> Reading text
-- Begin --

How To Talk to an Undercover Cop at a Marijuana Rally
He was about 50, heavyset, with cropped grey hair. He wore a button-down short-sleeved shirt, cheap jeans and white New Balance sneakers. His eyes were completely hidden by a pair of knockoff reflective shades – the ‘alien eye’ variety. He had an earpiece with a cable that led to his cell phone. And he was walking along in the NYC Cannabis Peace March, with hundreds of loud pot protestors.
There was one big difference between this man and the rest of the crowd: he was an undercover cop. What happened when I confronted him cuts to the core of why cannabis prohibition must end.
The 2011 New York marijuana march was blessed with inviting sun and 72 degrees of warmth – the first thaw for city dwellers after a long winter. The yearly protest started at Washington Square Park, where about 30 uniformed New York City police officers greeted the gathering marchers.
Participants were told to stand in a box created by sections of metal parade fencing. Although penned and surrounded by police, the marchers were nonchalant, keeping up lively conversation, handing out signs and snapping photos. The uniformed cops were passive, but there was certainly a tense bite to the air.
My job was to help with the organization of the parade. I took a moment to speak with Jim, the Police Civil Affairs Unit contact. He wore a sweatshirt with an embroidered badge instead of a uniform and a gun, but he was clearly a cop.
Jim cordially explained the route and told us to give them a five-minute heads-up before the start. More marchers arrived along with even more uniformed police. Other activists such as Empire State NORML, NYC NORML and Cures Not Wars brought hundreds of rally signs. In a short time, almost every single marcher had one in their hands.
We gathered the marijuana supporters, started them chanting, “DEA GO AWAY” and began to move onto Broadway.
The route would take us about one mile down to Foley Square and we had to stay on the sidewalk. The marching group was happy, loud and plowing through the crowds of weekend tourists and shoppers. Hundreds of gawkers snapped photos, waved and shouted their support for legalization.

-- End --

> Listing
-- Begin --

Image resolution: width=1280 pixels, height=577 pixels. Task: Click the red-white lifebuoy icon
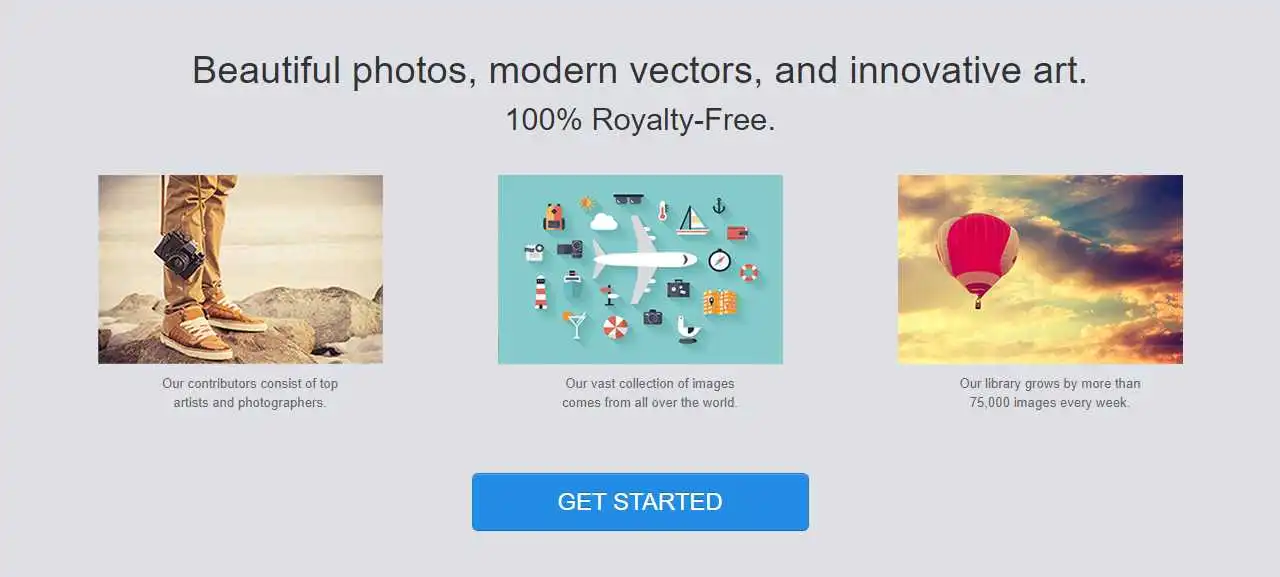[749, 273]
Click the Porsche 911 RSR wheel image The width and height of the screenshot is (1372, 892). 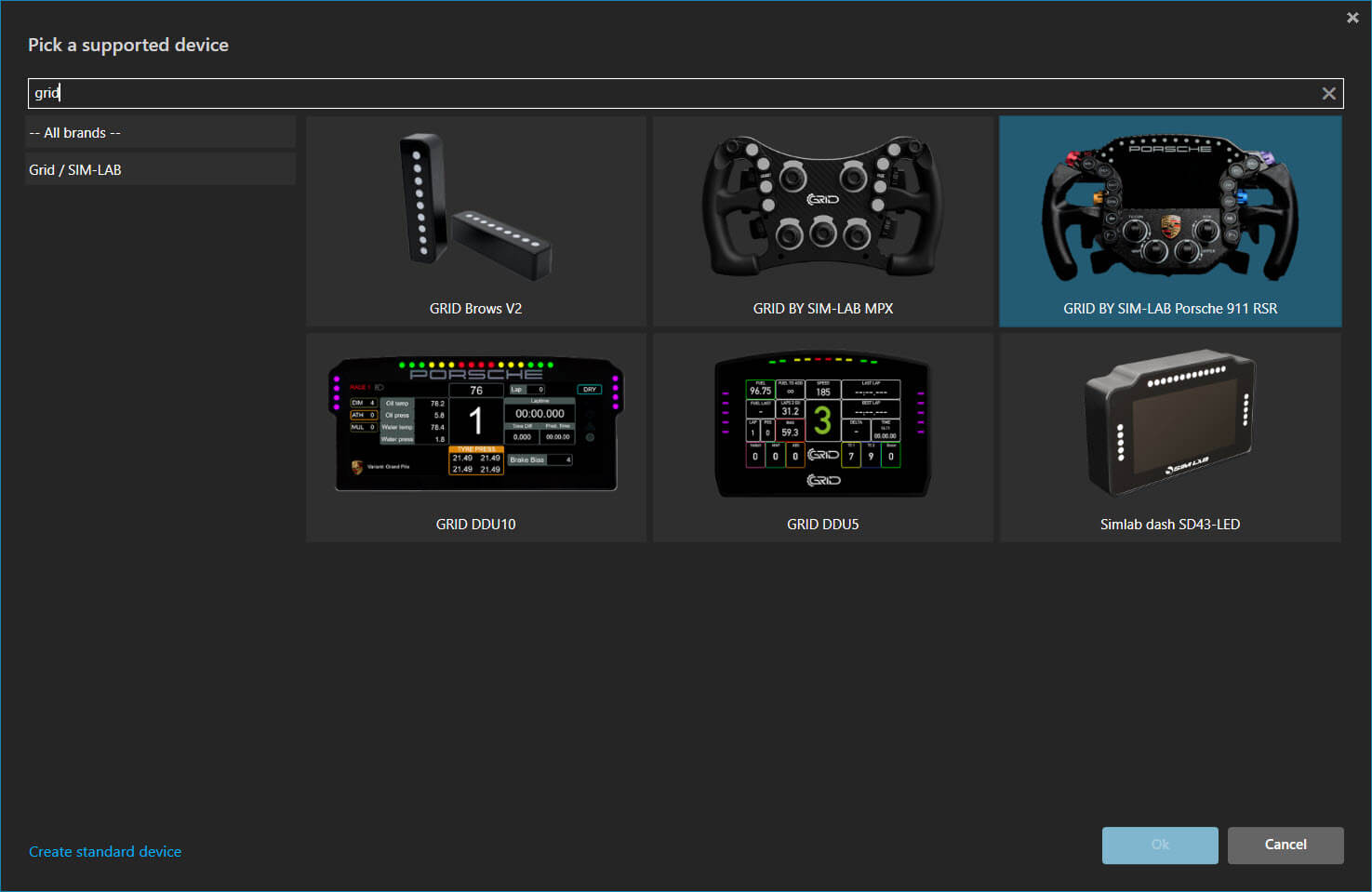pyautogui.click(x=1170, y=206)
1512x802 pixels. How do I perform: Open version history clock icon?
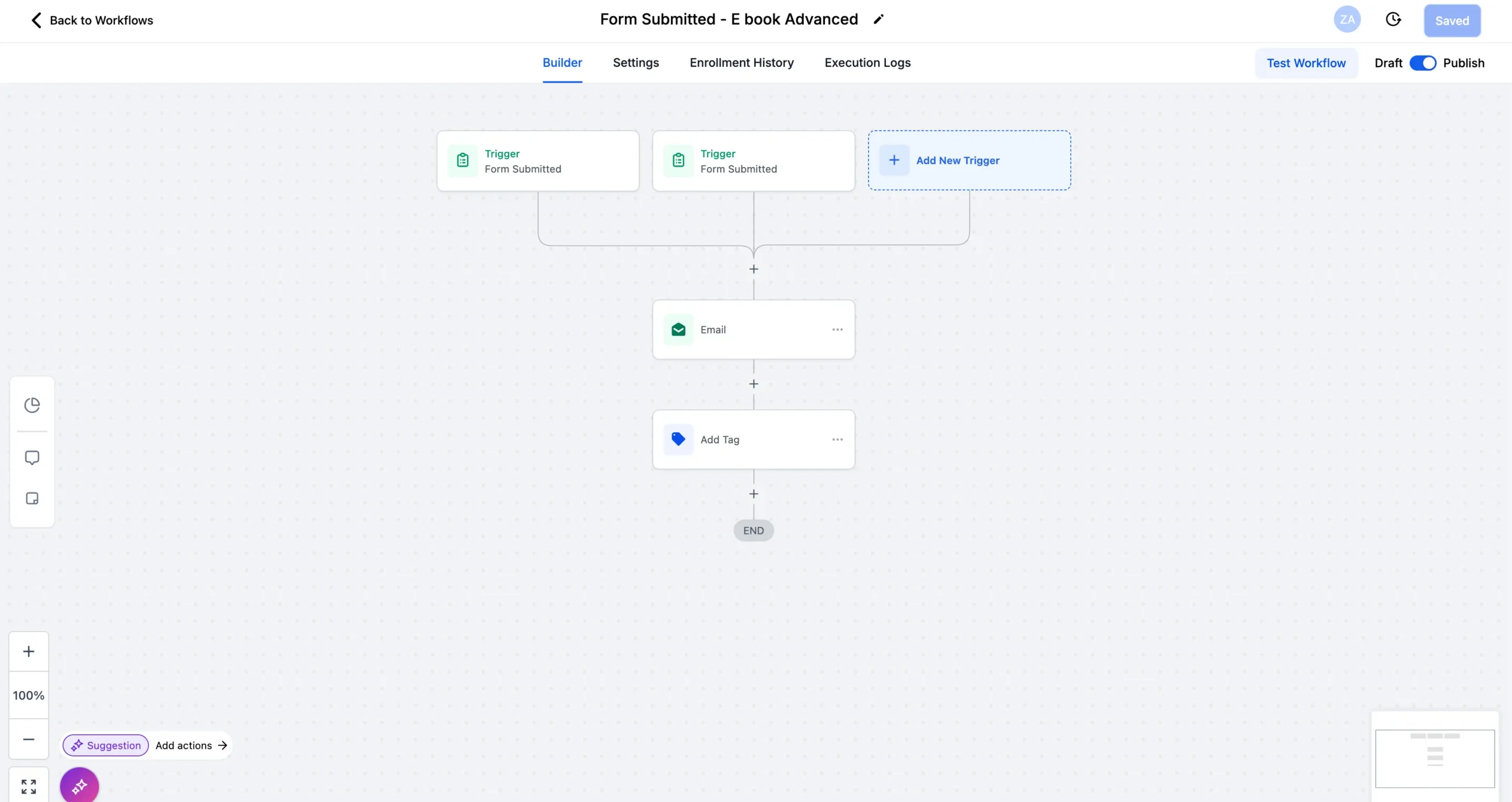[x=1393, y=20]
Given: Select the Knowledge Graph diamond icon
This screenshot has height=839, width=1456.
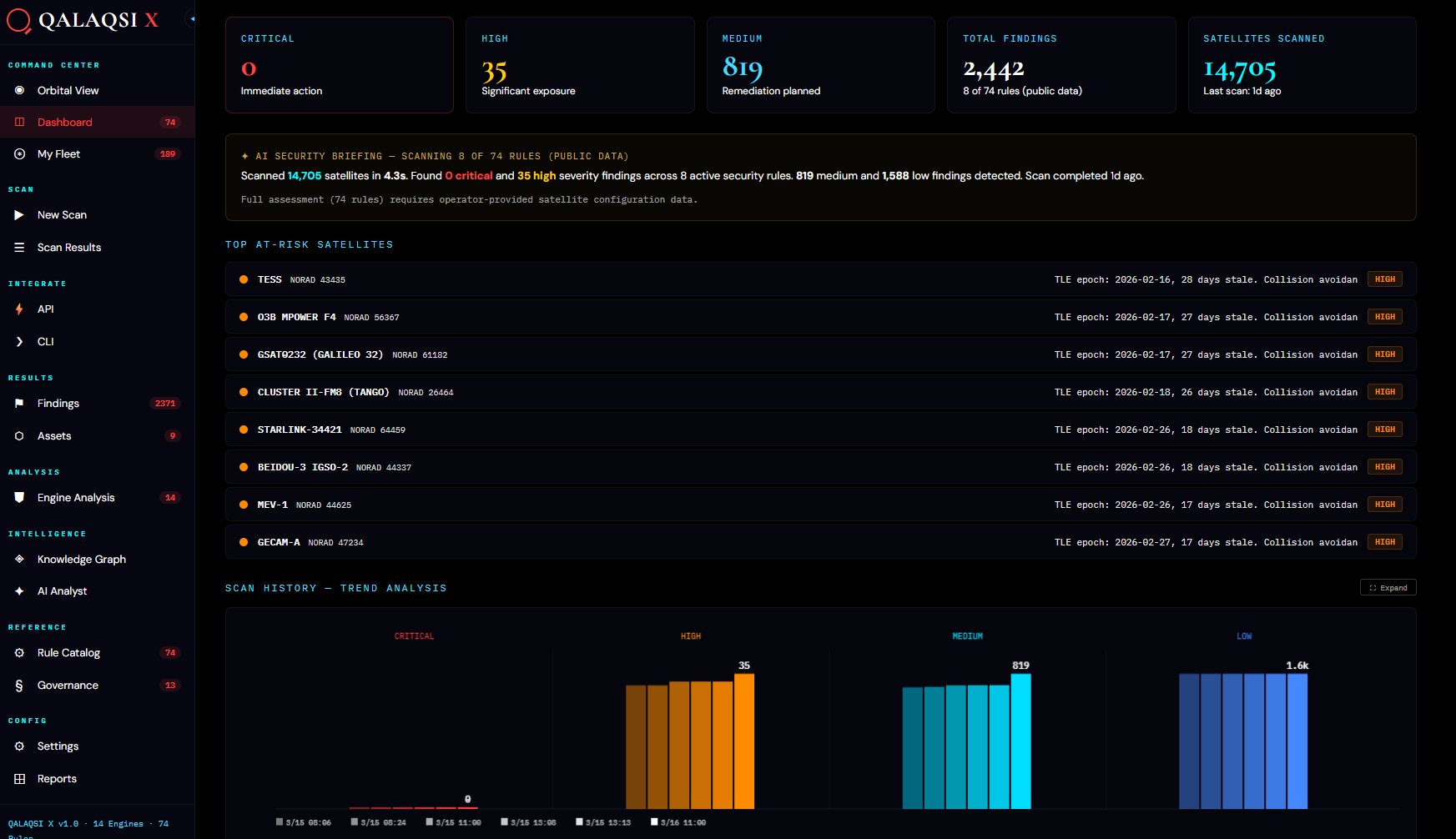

-- End --

> To be done
**A)** Using the marijuana rally text, begin at the words "How To Talk" and stop after "prohibition must end.". Give that passage again, substituting "cheap mirrored sunglasses" for "knockoff reflective shades".
**B)** According to the marijuana rally text, about how many uniformed New York City police officers greeted the marchers at Washington Square Park?
**C)** Decide whether each statement agrees with the marijuana rally text, and support each yes or no with a quotation from the text.
(i) The marchers were required to stay on the sidewalk.
(ii) Jim, the Police Civil Affairs Unit contact, wore a uniform and a gun.
(iii) The route led about one mile to Foley Square.

> Per-task outputs
**A)**
How To Talk to an Undercover Cop at a Marijuana Rally
He was about 50, heavyset, with cropped grey hair. He wore a button-down short-sleeved shirt, cheap jeans and white New Balance sneakers. His eyes were completely hidden by a pair of cheap mirrored sunglasses – the ‘alien eye’ variety. He had an earpiece with a cable that led to his cell phone. And he was walking along in the NYC Cannabis Peace March, with hundreds of loud pot protestors.
There was one big difference between this man and the rest of the crowd: he was an undercover cop. What happened when I confronted him cuts to the core of why cannabis prohibition must end.

**B)** About 30.

**C)**
(i) Yes: "we had to stay on the sidewalk."
(ii) No: "He wore a sweatshirt with an embroidered badge instead of a uniform and a gun"
(iii) Yes: "The route would take us about one mile down to Foley Square"